◆ The data
==*==

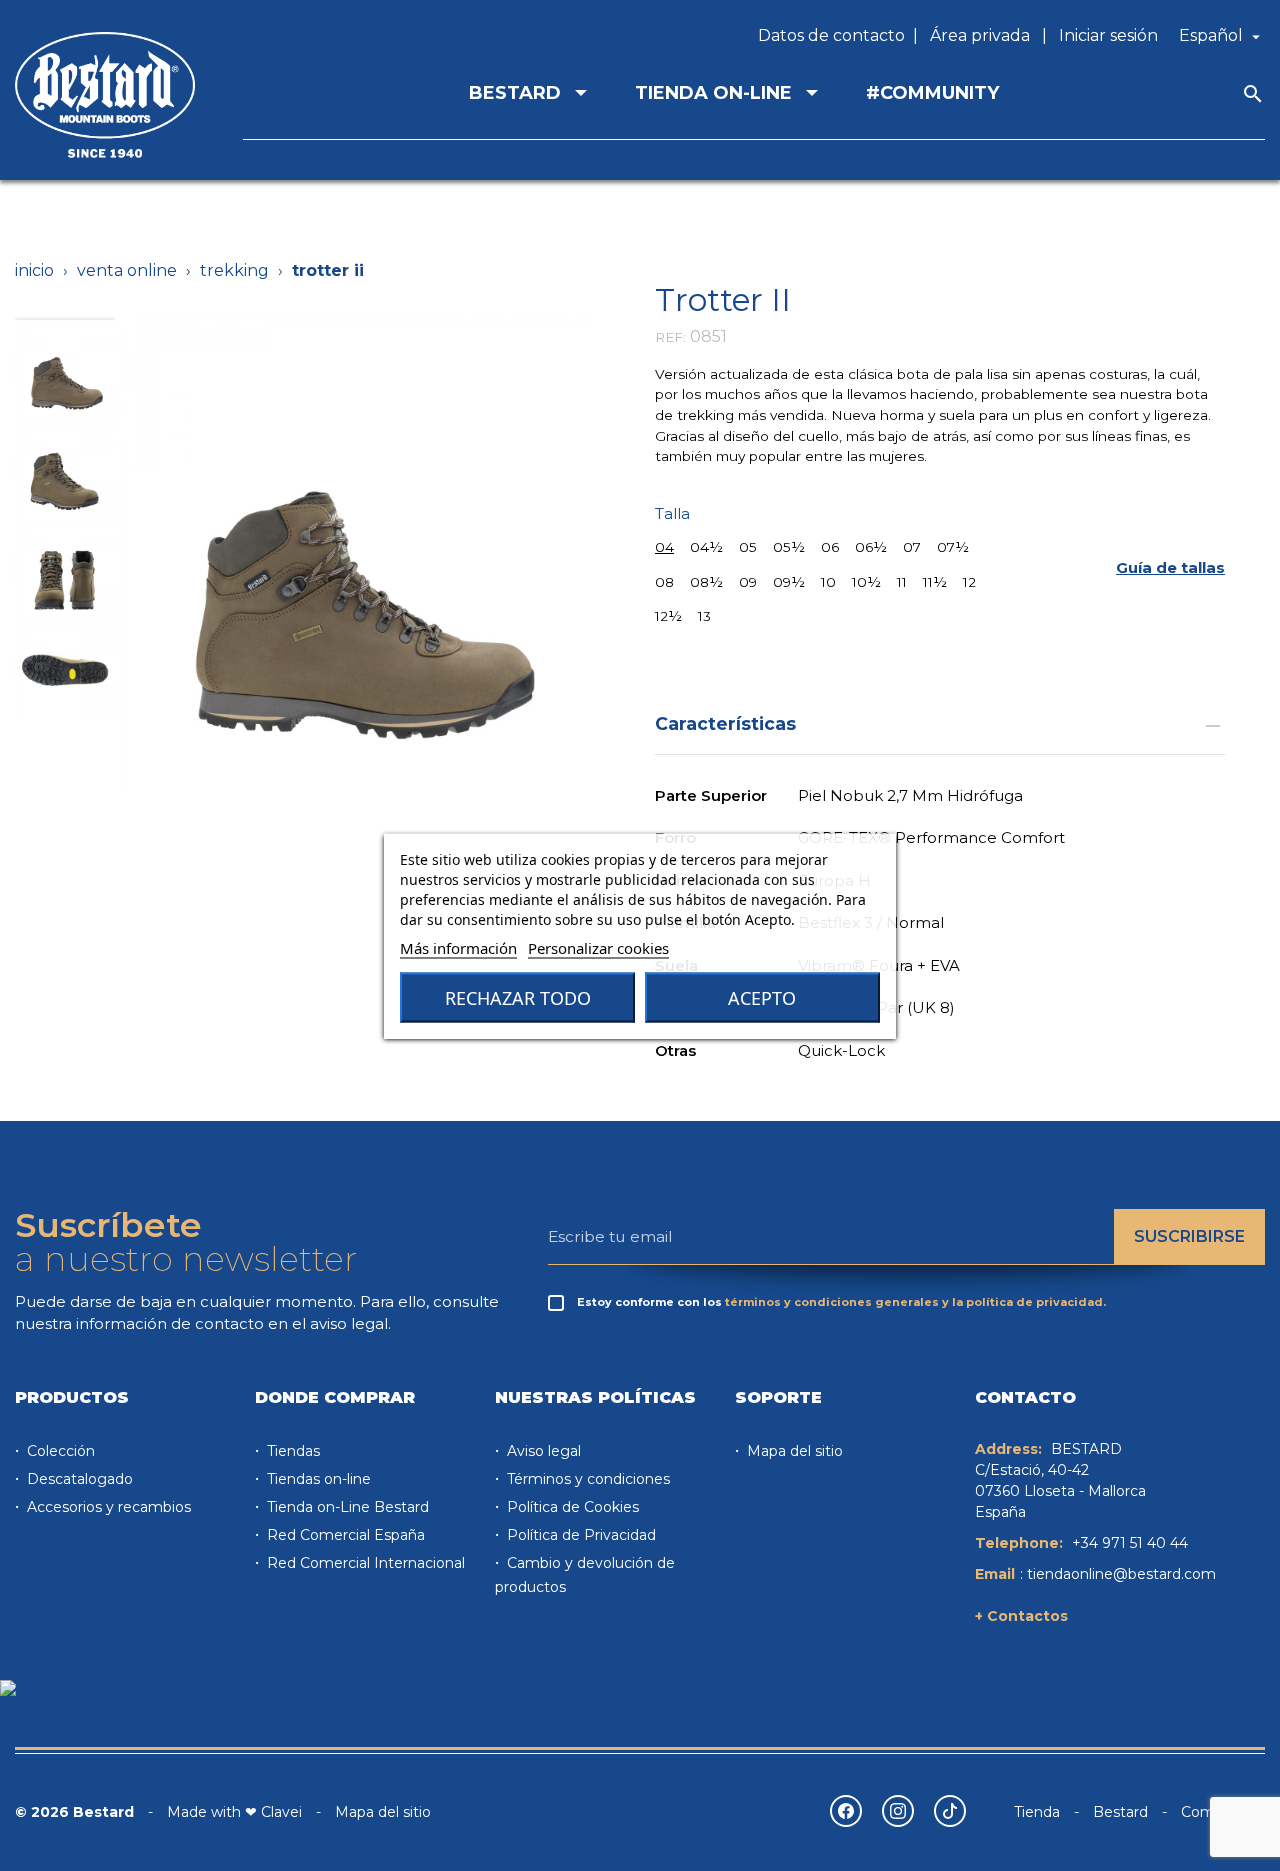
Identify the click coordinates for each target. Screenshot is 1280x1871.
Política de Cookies (571, 1507)
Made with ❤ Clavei (234, 1812)
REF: (670, 337)
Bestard (1120, 1812)
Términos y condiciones (586, 1479)
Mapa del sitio (793, 1451)
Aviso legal (542, 1451)
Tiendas (291, 1451)
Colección (59, 1451)
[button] (1170, 568)
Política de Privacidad (579, 1535)
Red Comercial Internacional (364, 1563)
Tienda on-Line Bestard (346, 1507)
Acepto (762, 997)
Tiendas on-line (317, 1479)
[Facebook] (846, 1811)
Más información (458, 947)
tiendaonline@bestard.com (1121, 1574)
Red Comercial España (344, 1535)
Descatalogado (78, 1479)
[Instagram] (898, 1811)
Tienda (1037, 1812)
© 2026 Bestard (74, 1812)
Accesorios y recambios (107, 1507)
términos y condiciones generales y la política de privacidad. (915, 1302)
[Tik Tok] (950, 1811)
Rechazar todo (518, 997)
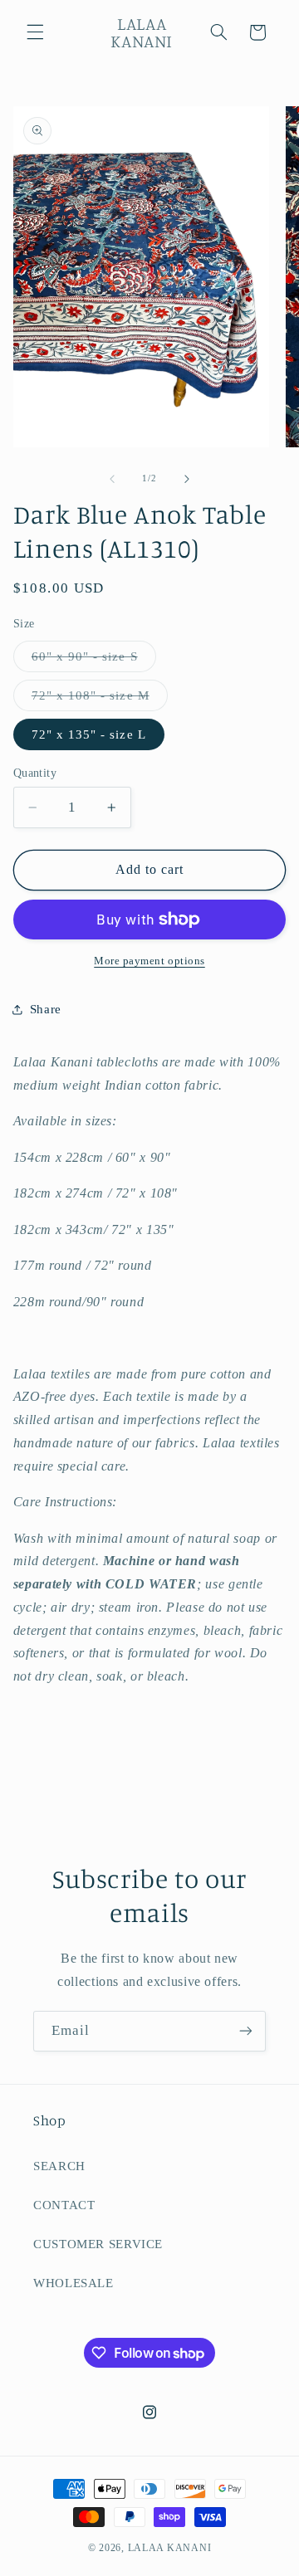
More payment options (149, 961)
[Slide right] (187, 479)
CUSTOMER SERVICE (98, 2244)
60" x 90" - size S (94, 660)
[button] (35, 32)
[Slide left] (112, 479)
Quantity (34, 773)
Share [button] (45, 1009)
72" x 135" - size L (89, 734)
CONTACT (64, 2205)
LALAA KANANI (170, 2548)
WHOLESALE (73, 2283)
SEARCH (59, 2166)
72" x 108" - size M (100, 699)
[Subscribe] (246, 2031)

==*==

Exactly the lines from the one containing "Acepto (762, 997)" to the end of the records above, both end lines included, are to be printed, and no pictures with them.

Acepto (762, 997)
Tiendas on-line (317, 1479)
[Facebook] (846, 1811)
Más información (458, 947)
tiendaonline@bestard.com (1121, 1574)
Red Comercial España (344, 1535)
Descatalogado (78, 1479)
[Instagram] (898, 1811)
Tienda (1037, 1812)
© 2026 Bestard (74, 1812)
Accesorios y recambios (107, 1507)
términos y condiciones generales y la política de privacidad. (915, 1302)
[Tik Tok] (950, 1811)
Rechazar todo (518, 997)
More payment options (149, 961)
[Slide right] (187, 479)
CUSTOMER SERVICE (98, 2244)
60" x 90" - size S (94, 660)
[button] (35, 32)
[Slide left] (112, 479)
Quantity (34, 773)
Share [button] (45, 1009)
72" x 135" - size L (89, 734)
CONTACT (64, 2205)
LALAA KANANI (170, 2548)
WHOLESALE (73, 2283)
SEARCH (59, 2166)
72" x 108" - size M (100, 699)
[Subscribe] (246, 2031)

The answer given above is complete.